Suasana pagi di rumah Zidan sedikit berbeda dari biasanya, biasanya mereka menikmati sarapannya dengan dimana dan tenang. Tapi pagi ini, Mery terus membicarakan tentang Erlan dan keluarganya. Terutama cucunya itu.

Meskipun saat bicara dengan cucunya itu sedikit tidak paham dengan maksud ucapannya, tapi ia merasa senang dan ingin membawa cucunya itu pulang ke rumah. Untuk mengenalnya lebih dekat, karena melihat Arga, seperti melihat Erlan sewaktu kecil.

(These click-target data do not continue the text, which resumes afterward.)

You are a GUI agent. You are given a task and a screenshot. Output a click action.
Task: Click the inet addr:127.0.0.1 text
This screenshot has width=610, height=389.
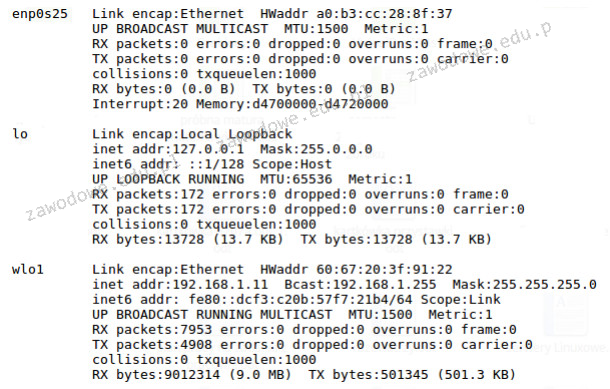pos(168,149)
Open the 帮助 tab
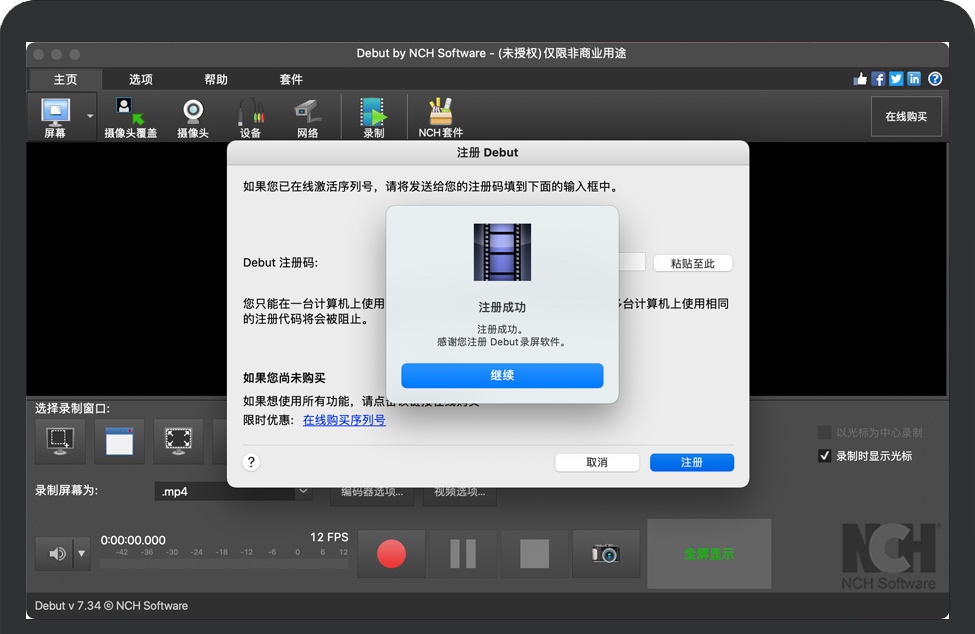Screen dimensions: 975x634 tap(216, 80)
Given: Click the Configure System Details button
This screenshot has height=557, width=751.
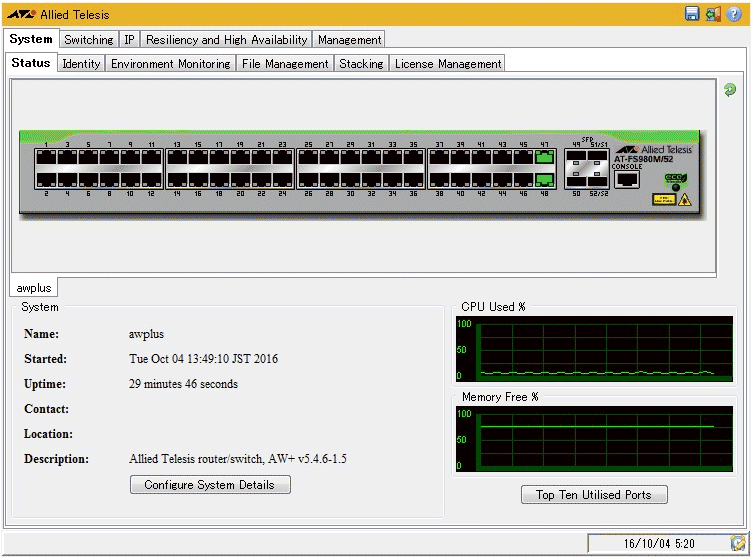Looking at the screenshot, I should 210,485.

"Jadi semalam Nenek sama Daddy ke rumah Arga? Kok enggak ajak aku?" ucap Danish. Kalau saja tahu mereka akan ke rumah Arga, ia pasti akan ikut pergi ke sana. Tentunya untuk minta maaf pada Arga, karena di sekolah Arga selalu menghindarinya.

"Kita perginya buru-buru, lain kali kita pergi ke rumah Arga lagi." ucap Mery tersenyum lembut pada Danish.

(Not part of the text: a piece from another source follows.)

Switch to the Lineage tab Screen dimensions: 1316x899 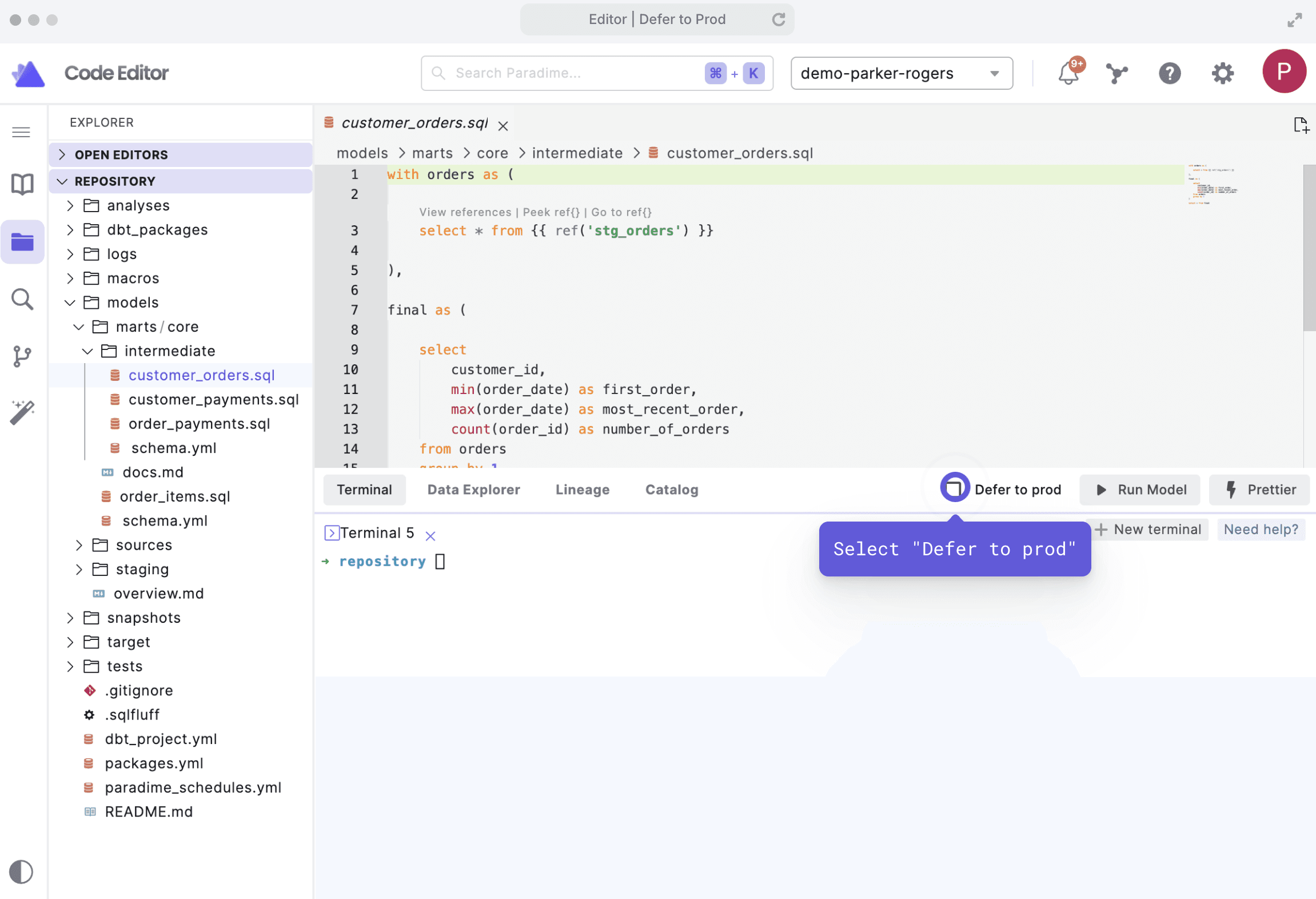[582, 489]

"Oh, iya. Nenek ada buatin makanan buat Arga, nanti kamu kasih ya. Ini satu buat kamu, yang satu lagi buat Arga." Mery menyodorkan kotak bekal yang sudah di siapkannya pada Danish.

"Banyak banget Nek, Arga lebih suka jajanan di luar dari pada makanan dari rumah. Orang bekal dia aja, sering di kasih ke aku."

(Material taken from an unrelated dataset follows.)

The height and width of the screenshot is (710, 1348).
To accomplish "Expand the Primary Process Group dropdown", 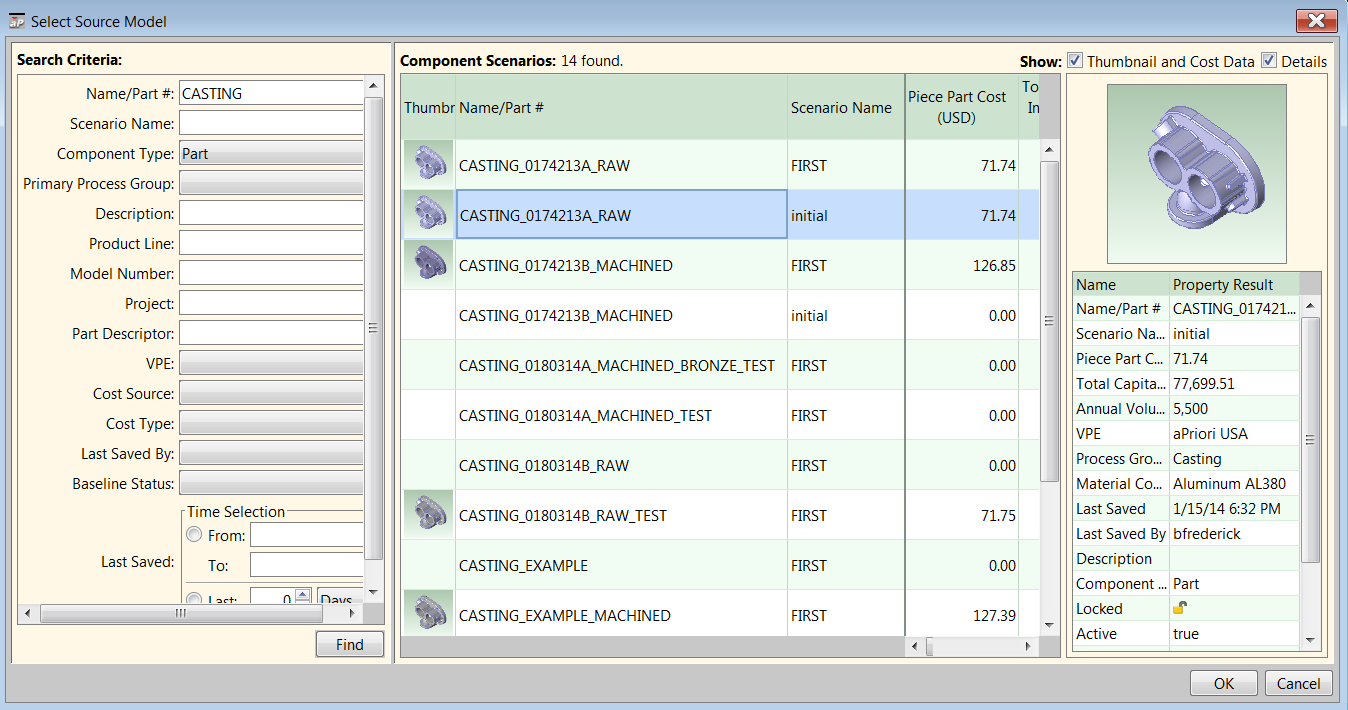I will (270, 184).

"Kenapa gitu? Bilang sama Arga, makanan yang di bawa dari rumah lebih sehat dari pada beli di luar. Harus di bilangin sama Mama-nya, biar Mama-nya tahu kalau bekal makanannya jarang di mana." ucap Mery.

"Aku udah selesai makan, aku berangkat dulu Nek." pamit Ryan bangun dari duduknya. Pagi ini sangat menyebalkan, apa lagi mendengar mereka membahas tentang Arga dari semalam. Lebih baik ia segera berangkat sekolah dari pada terus mendengarkan cerita mereka tentang Arga.

"Jangan lupa bekal makan siangnya." pringat Mery.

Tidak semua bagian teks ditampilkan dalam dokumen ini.